The initial, assess, skip, and lag variables can be specified as:

Numeric: initial = 24
Time-Based Phrases: initial = "2 years", if the data contains a date_var (date or datetime)

Initial (Training Set) and Assess (Testing Set)

The main options, initial and assess, control the number of data points from the original data that are in the analysis (training set) and the assessment (testing set), respectively.

Skip

skip enables the function to not use every data point in the resamples. When skip = 1, the resampling data sets will increment by one position.

Example: Suppose that the rows of a data set are consecutive days. Using skip = 7 will make the analysis data set operate on weeks instead of days. The assessment set size is not affected by this option.

Lag

The Lag parameter creates an overlap between the Testing set. This is needed when lagged predictors are used.

Cumulative vs Sliding Window

When cumulative = TRUE, the initial parameter is ignored and the analysis (training) set will grow as resampling continues while the assessment (testing) set size will always remain static.

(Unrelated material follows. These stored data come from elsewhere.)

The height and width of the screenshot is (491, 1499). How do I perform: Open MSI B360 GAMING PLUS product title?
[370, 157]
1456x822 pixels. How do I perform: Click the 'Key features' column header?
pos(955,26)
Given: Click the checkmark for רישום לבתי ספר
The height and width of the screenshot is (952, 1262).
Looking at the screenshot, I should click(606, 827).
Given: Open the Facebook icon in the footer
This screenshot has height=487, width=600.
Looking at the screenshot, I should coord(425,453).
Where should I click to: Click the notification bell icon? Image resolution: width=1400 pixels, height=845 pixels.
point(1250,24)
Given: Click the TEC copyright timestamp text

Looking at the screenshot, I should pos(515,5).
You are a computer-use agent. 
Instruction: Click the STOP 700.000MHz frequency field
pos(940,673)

When cumulative = FALSE, the initial parameter fixes the analysis (training) set and resampling occurs over a fixed window.

Slice Limit

This controls the number of slices. If slice_limit = 5, only the most recent 5 slices will be returned.

Point Forecast

A point forecast is sometimes desired such as if you want to forecast a value "4-weeks" into the future. You can do this by setting the following parameters:

assess = "4 weeks"
point_forecast = TRUE

Panel Data / Time Series Groups / Overlapping Timestamps

Overlapping timestamps occur when your data has more than one time series group. This is sometimes called Panel Data or Time Series Groups.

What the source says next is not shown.